REQUIRED ACTION:
Set down the entries again word for word, without any of the images.

Extracted records:
★ ★ ★ ★ ★
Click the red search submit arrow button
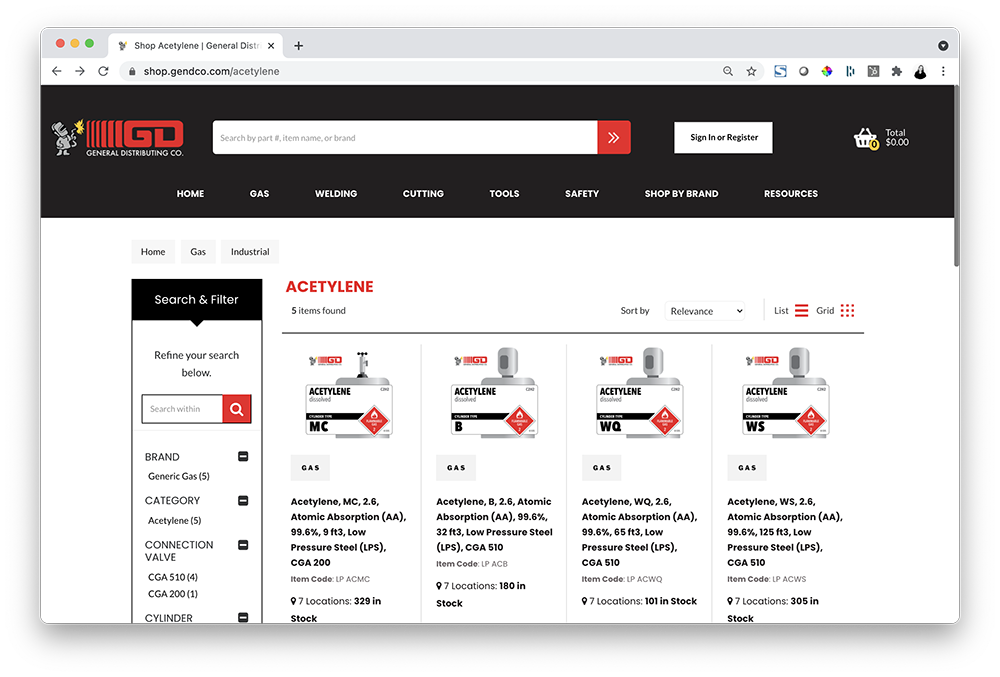[x=613, y=138]
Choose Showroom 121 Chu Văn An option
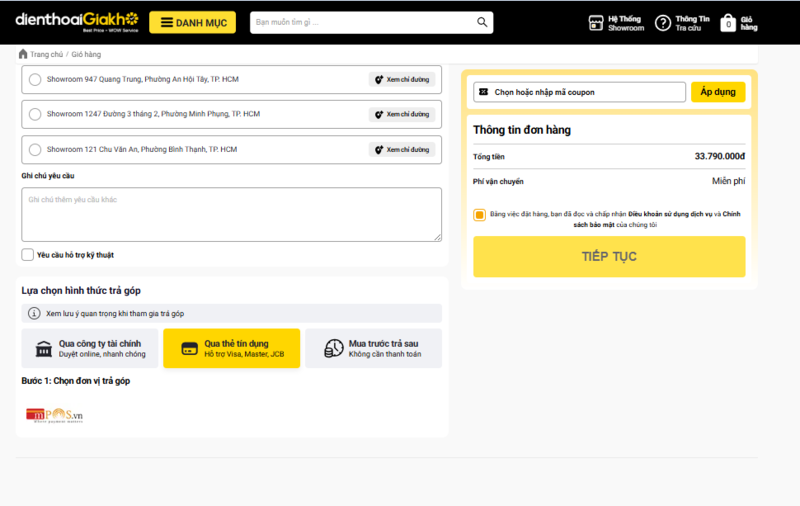Screen dimensions: 800x506 (35, 150)
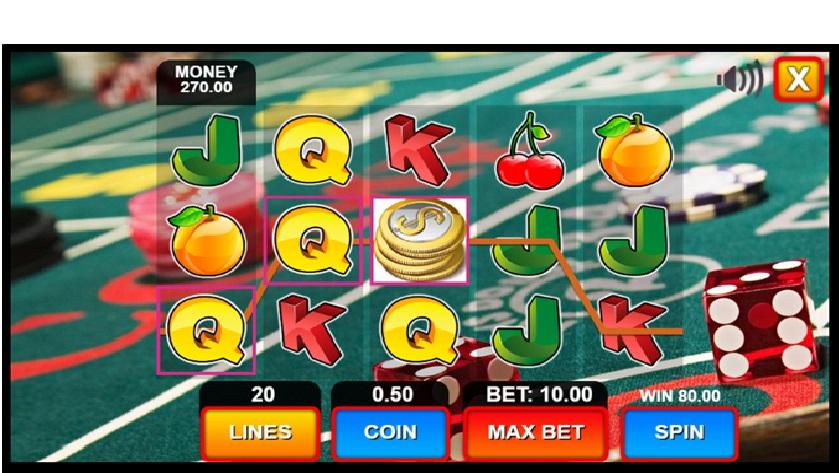Click the orange fruit in first reel

208,241
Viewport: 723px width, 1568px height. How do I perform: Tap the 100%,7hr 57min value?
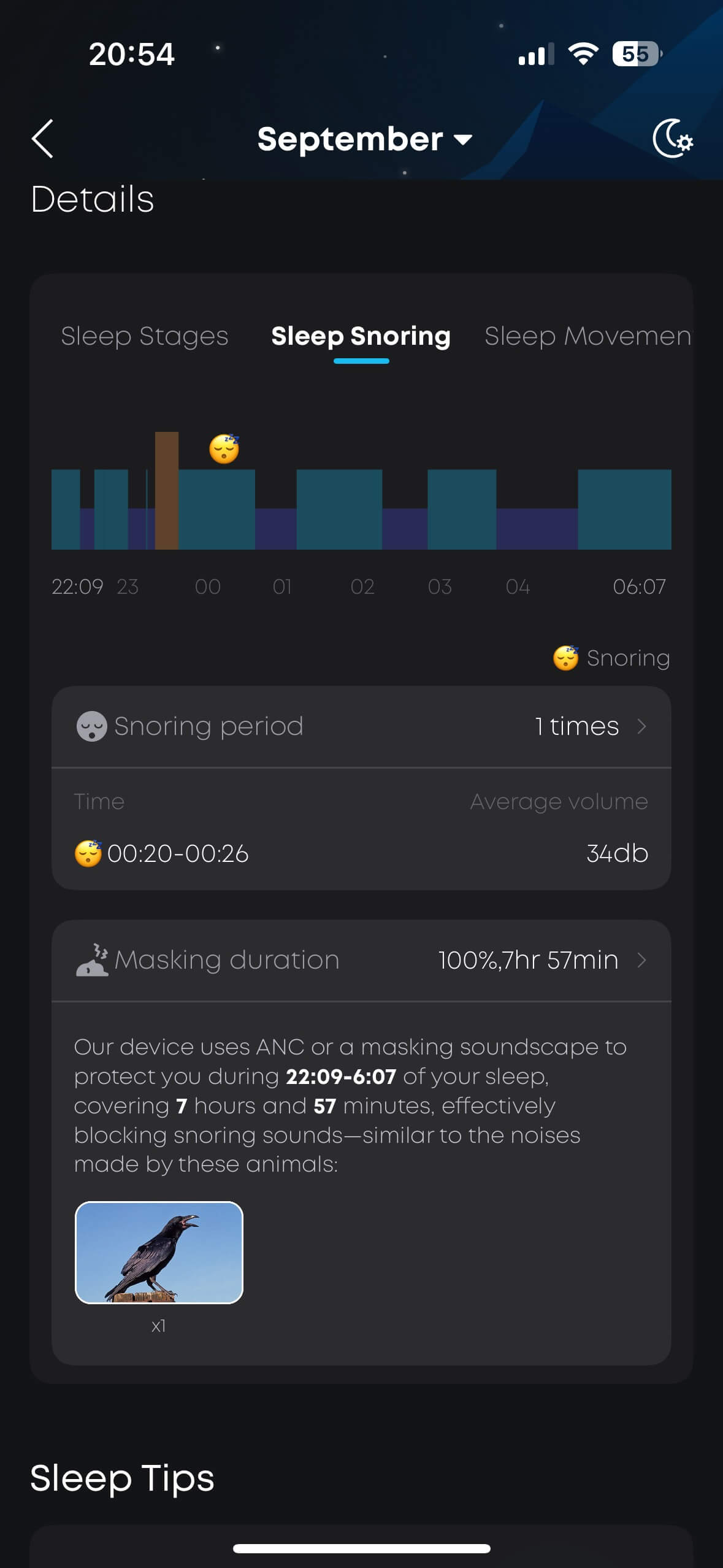(x=528, y=960)
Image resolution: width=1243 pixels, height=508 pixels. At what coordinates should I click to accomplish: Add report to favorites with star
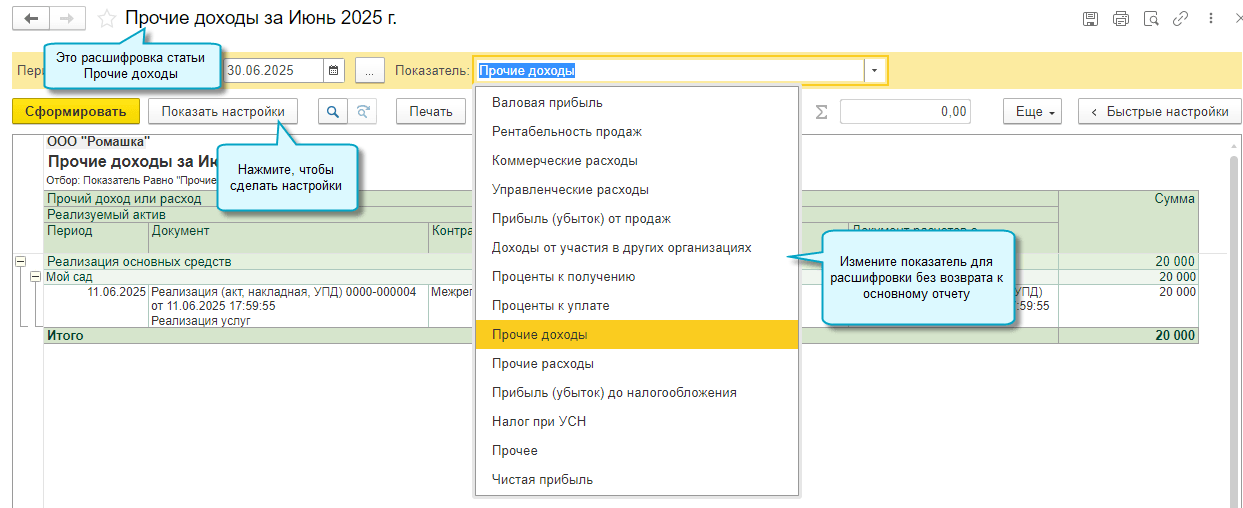[107, 19]
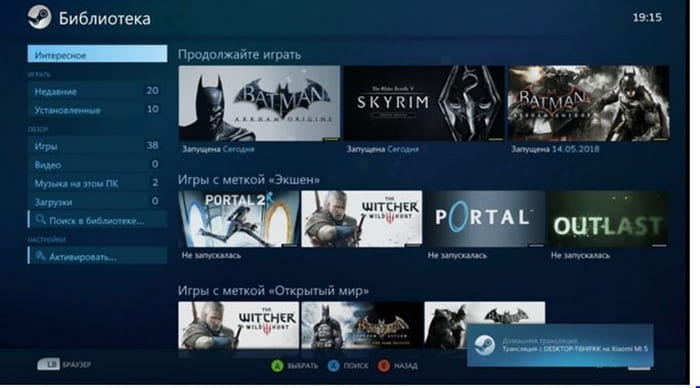Click the Поиск в библиотеке field

coord(97,220)
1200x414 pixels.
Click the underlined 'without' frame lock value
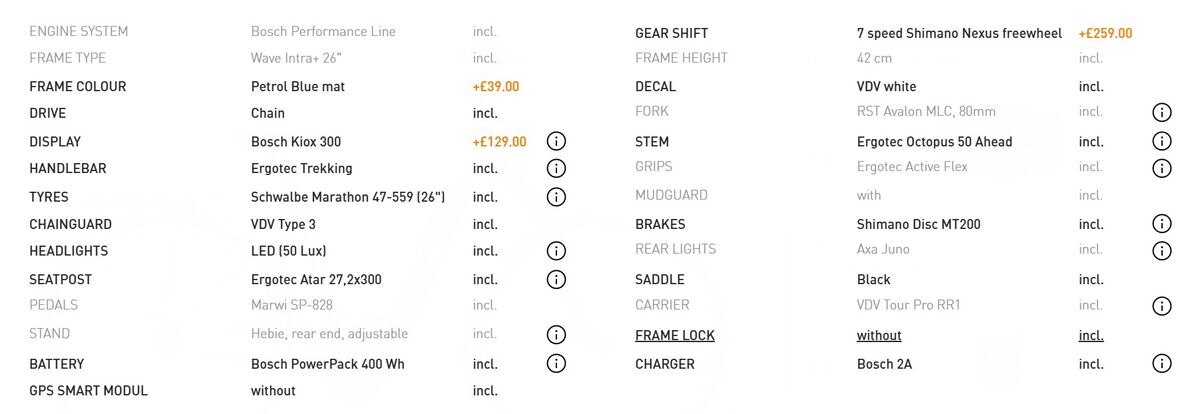click(x=879, y=336)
★ ★ ★ ★ ★
COMPLETED EXERCISE:
Click the red search submit arrow button
[x=613, y=138]
Choose Showroom 121 Chu Văn An option
Screen dimensions: 800x506 (35, 150)
Click the orange fruit in first reel

208,241
Viewport: 723px width, 1568px height. How do I perform: Tap the 100%,7hr 57min value?
(x=528, y=960)
Image resolution: width=1243 pixels, height=508 pixels. At what coordinates should I click to accomplish: Add report to favorites with star
[107, 19]
Click the Поиск в библиотеке field

coord(97,220)
1200x414 pixels.
Click the underlined 'without' frame lock value
click(x=879, y=336)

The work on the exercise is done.